Repeat the items verbatim, starting with the line containing "Disable the Keep Password checkbox" and going on through the last line of the items.

--------

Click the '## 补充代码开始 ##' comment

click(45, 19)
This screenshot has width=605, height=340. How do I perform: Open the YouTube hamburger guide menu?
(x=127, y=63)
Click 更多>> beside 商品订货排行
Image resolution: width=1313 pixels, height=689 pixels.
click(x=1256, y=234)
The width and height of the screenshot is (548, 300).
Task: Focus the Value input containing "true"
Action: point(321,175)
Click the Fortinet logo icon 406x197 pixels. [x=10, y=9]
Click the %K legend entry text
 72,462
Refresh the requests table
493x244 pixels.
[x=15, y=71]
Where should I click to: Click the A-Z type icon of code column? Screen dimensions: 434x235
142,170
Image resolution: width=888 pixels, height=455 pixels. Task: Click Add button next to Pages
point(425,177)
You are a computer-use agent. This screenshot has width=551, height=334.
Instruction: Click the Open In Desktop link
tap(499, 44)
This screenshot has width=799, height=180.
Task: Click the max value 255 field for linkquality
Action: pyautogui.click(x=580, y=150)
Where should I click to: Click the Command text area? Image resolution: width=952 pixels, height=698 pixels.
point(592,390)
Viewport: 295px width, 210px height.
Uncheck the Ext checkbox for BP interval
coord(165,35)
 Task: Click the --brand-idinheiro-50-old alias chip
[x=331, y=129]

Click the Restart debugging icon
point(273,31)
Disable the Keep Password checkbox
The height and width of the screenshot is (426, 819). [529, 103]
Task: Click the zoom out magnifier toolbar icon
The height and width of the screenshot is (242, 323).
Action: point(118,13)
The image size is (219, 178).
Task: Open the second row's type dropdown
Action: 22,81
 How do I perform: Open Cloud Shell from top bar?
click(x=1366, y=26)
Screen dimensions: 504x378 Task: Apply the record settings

--------

• **Exercise answer**
Disable the Keep Password checkbox
The height and width of the screenshot is (426, 819). [529, 103]
Task: Click the zoom out magnifier toolbar icon
The height and width of the screenshot is (242, 323).
Action: point(118,13)
The image size is (219, 178).
Task: Open the second row's type dropdown
Action: 22,81
 How do I perform: Open Cloud Shell from top bar?
click(x=1366, y=26)
Screen dimensions: 504x378 Task: Apply the record settings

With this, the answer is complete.